Did you start cutting up and splicing images from famous paintings as a way to insert yourself into an imaginary community—one that is both internal and very real at the same time?
Yes. If I am answering the question right, it is like creating a timeless world. I can go into Vermeer's studio and be there with him then and now. One of the reasons for not using clothes was the idea that there is no time costume. It destroys time. And it does it in a unique place, which is now my place. This is an alien concept to photography, where you are usually capturing someone else's place or the place around you. The cutting out actually started when I was a little kid during World War II. I loved soldiers and things like that—playing with little soldiers. I always had to have the little English soldiers that looked precise and very real, whereas the ten-cent-store ones were all featureless blobs. When the war occurred they stopped making them, but they did put out great big books with whole army units or something and you had to cut all the soldiers out. I would buy those and make entire regiments of cut-out people. Tiny things, but maybe a lot of the urge to cut out does have a relationship to that. I also had a big toy garage set that you drove your little toy car into—you turned a crank, and it would take the cars up to different floors. I would fill that with the soldiers. It would be a little world and when I got sick of it . . . I would bomb it.

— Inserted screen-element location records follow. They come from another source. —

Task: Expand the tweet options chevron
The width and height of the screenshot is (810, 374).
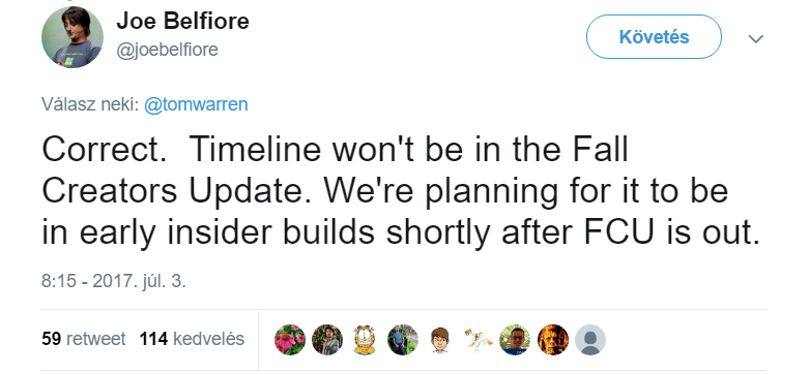Action: click(x=756, y=39)
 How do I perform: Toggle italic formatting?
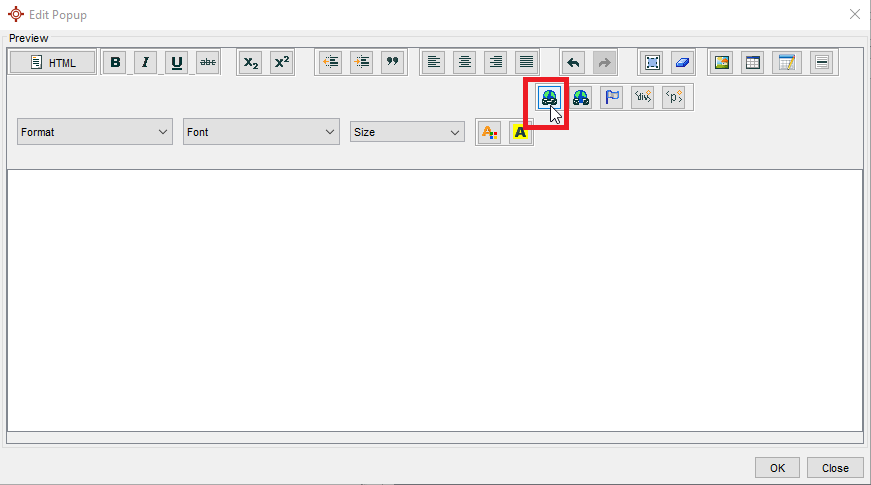click(x=146, y=62)
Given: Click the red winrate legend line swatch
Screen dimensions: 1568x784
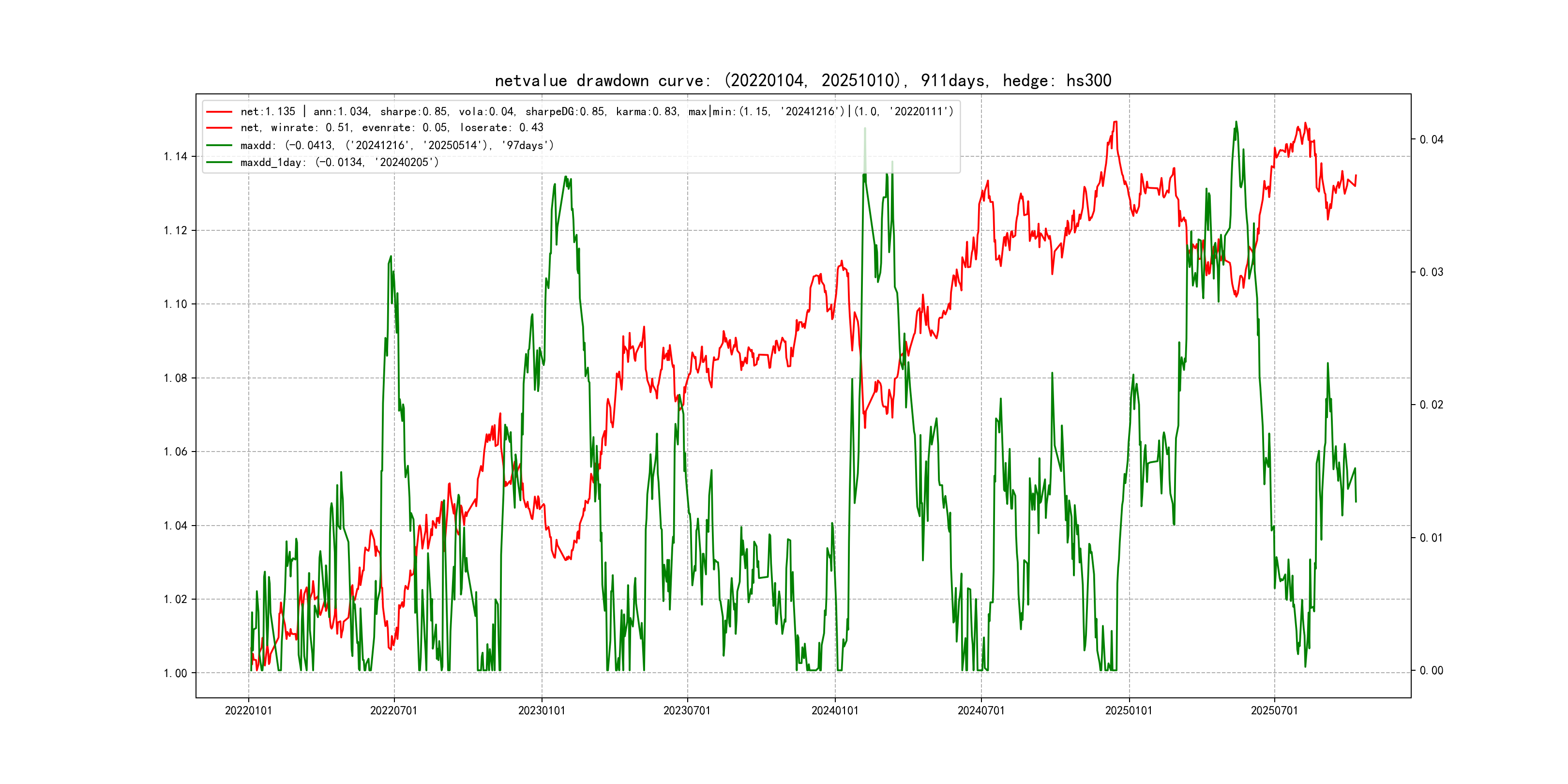Looking at the screenshot, I should click(x=219, y=128).
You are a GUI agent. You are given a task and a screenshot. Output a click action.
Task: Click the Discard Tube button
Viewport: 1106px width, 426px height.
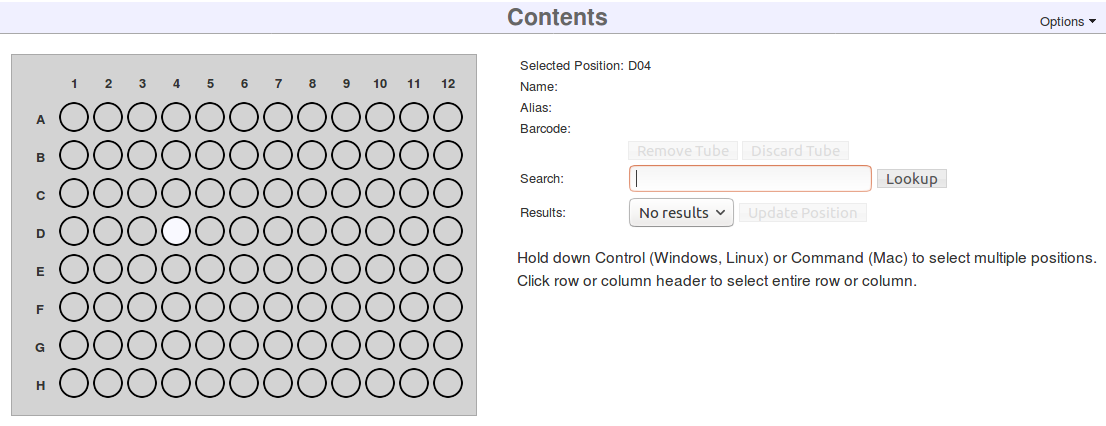pyautogui.click(x=795, y=151)
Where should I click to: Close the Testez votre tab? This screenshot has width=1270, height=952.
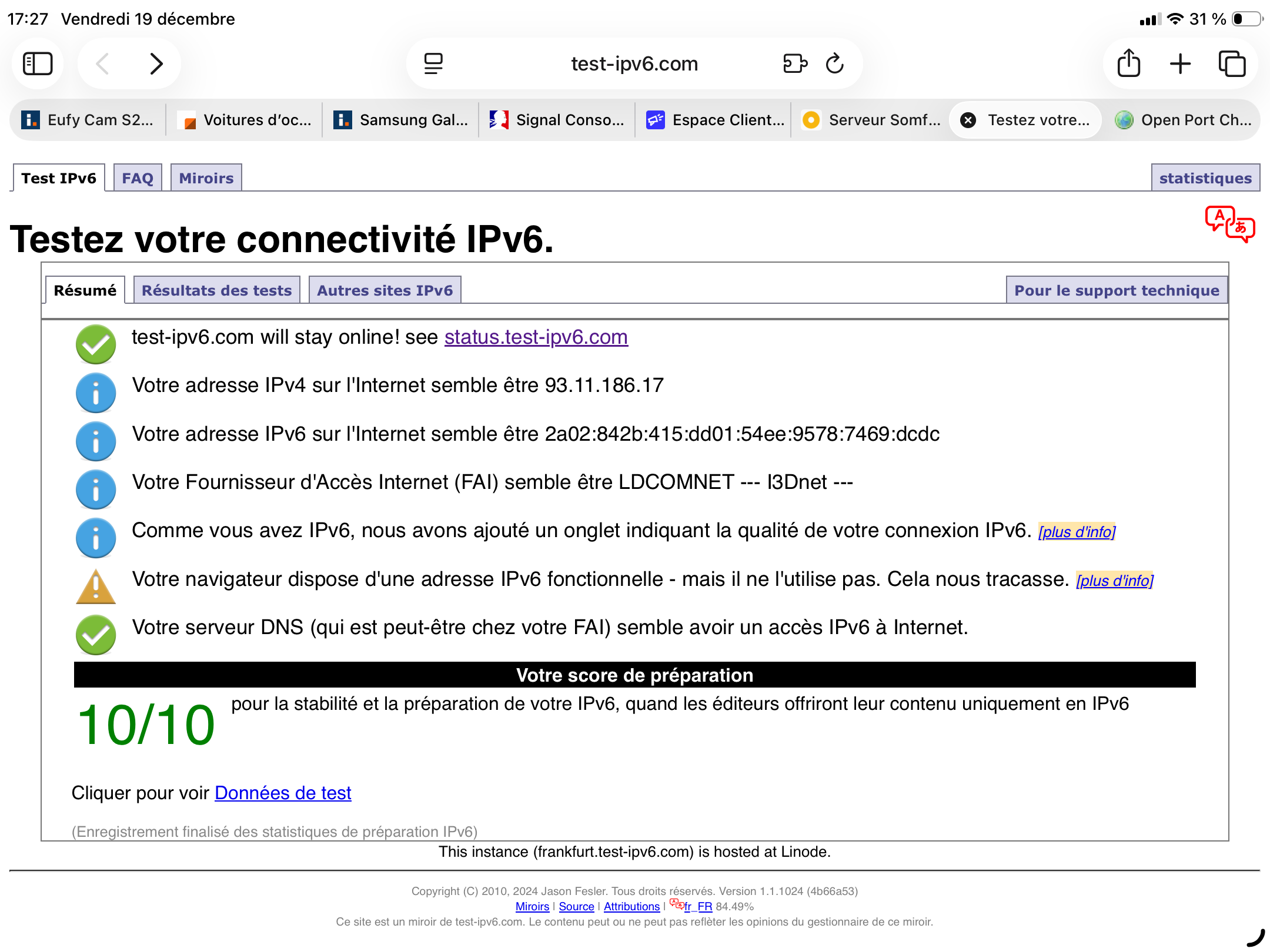[968, 120]
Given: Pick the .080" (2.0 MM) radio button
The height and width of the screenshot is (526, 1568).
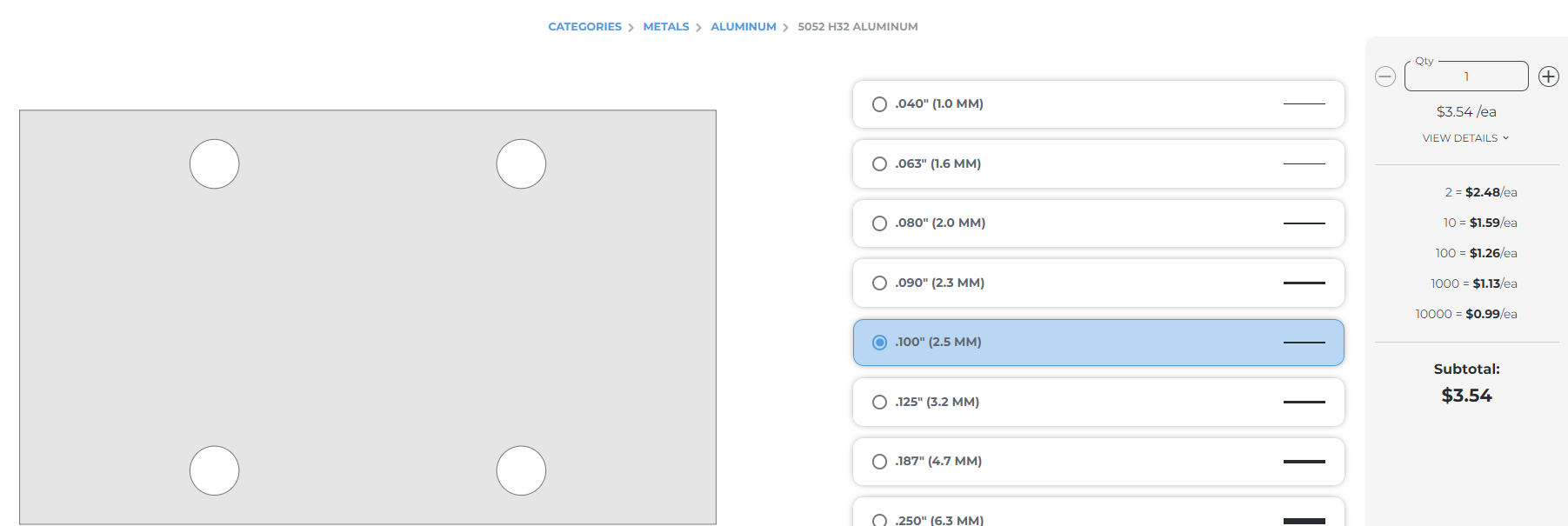Looking at the screenshot, I should point(880,223).
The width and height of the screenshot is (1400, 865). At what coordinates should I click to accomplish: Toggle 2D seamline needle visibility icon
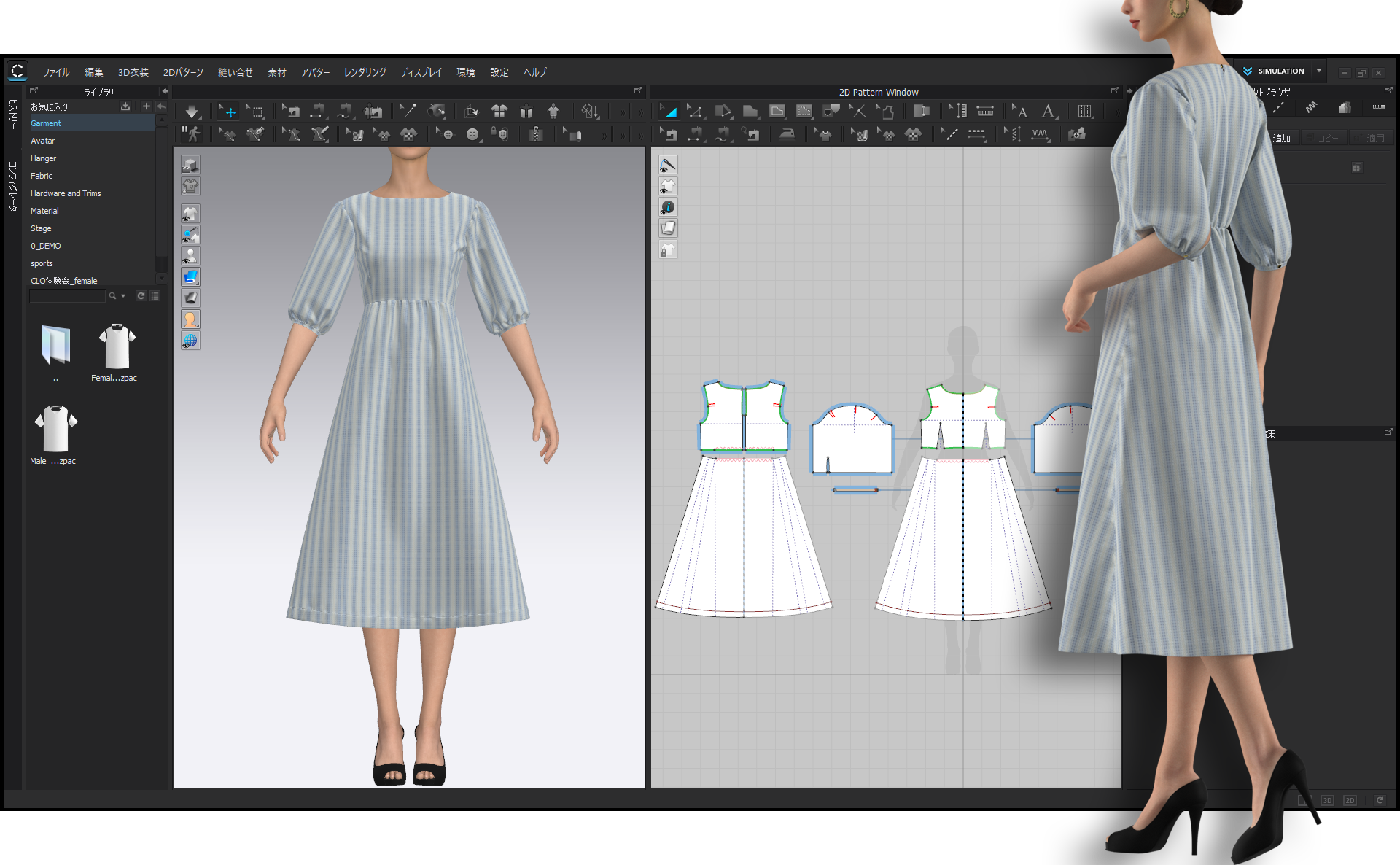pos(668,166)

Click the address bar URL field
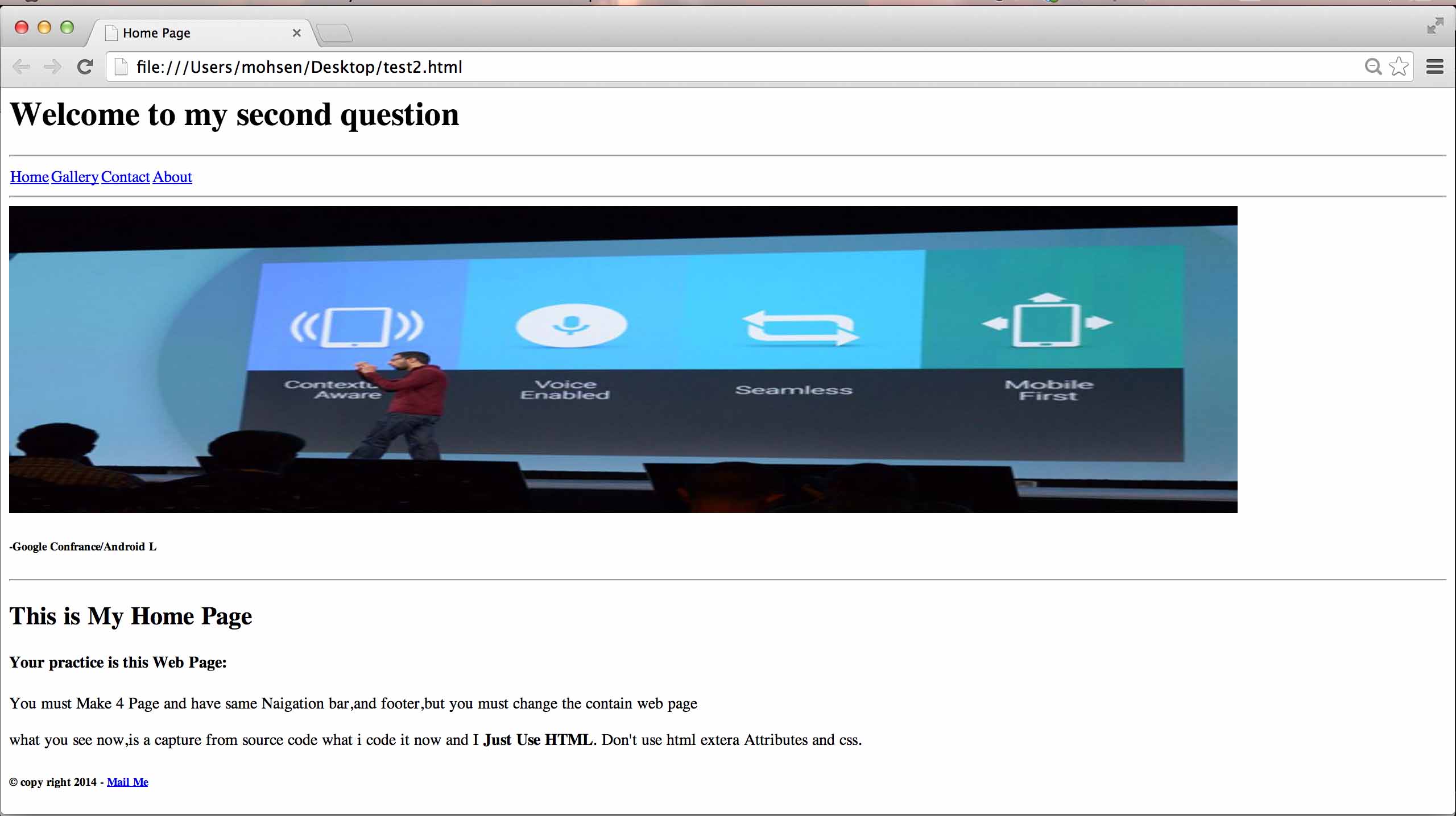click(682, 67)
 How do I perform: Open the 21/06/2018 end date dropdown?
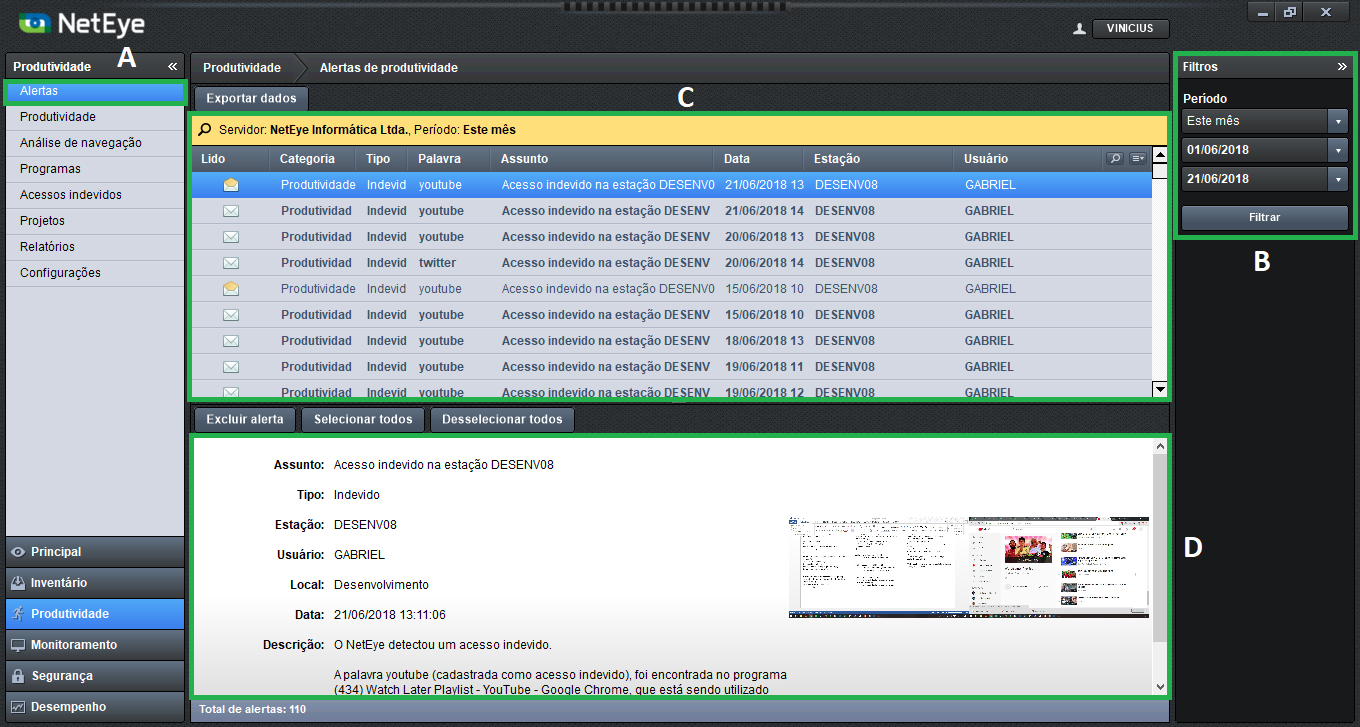pos(1338,179)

Your work seems engaged with an entire community of artists—all having a conversation that crosses generations and subject matter. For instance, Auden wrote the introduction to Cavafy's collected poems; Benjamin Britten then did an opera with Auden's libretto; and you have taken the figure of Benjamin Britten and created a series.
One of the things that attracted me to Britten was his attraction to all sorts of works—"Billy Bud," "Death in Venice," "The Illuminations"—all these different works and artists that I was attracted to. That made me like him, in a sense. When I was doing the series on him, I was cross-referencing. I'd be making my picture, but it would be about Benjamin Britten's presentation of Melville's story. So, yes, there is that conversation. There is also an inner connection. I become each one of these people in my imaginary worlds. In terms of subject, Genet was my first interest. This is before I was using the camera. I couldn't buy his books, so I'd go to the library and take out their editions in French. Then I'd translate as much as I could. Finally a piece of his was published in English somewhere, and I tried illustrating it. This was in 1976. My next interest was Cavafy. I didn't have the money in the beginning to buy Cavafy's books, so I would take them out of the library and read them and copy the poems. I'd seen a book by Joseph Cornell in which he'd taken a French dictionary and pasted little things all through the book. So I found a Greek language lesson book, and I pasted in these images of ancient Greek statues—cyanotypes that came from an art history course text—along with inserts of my copies of the poems. I would write the poem and place the pictures. The next step in these books was to buy Cavafy's biography. I left his picture on the first page, but from that point on I substituted images of myself for him. I kind of take over the identity of these poets in my mind. I made Cavafy myself in that sense, too.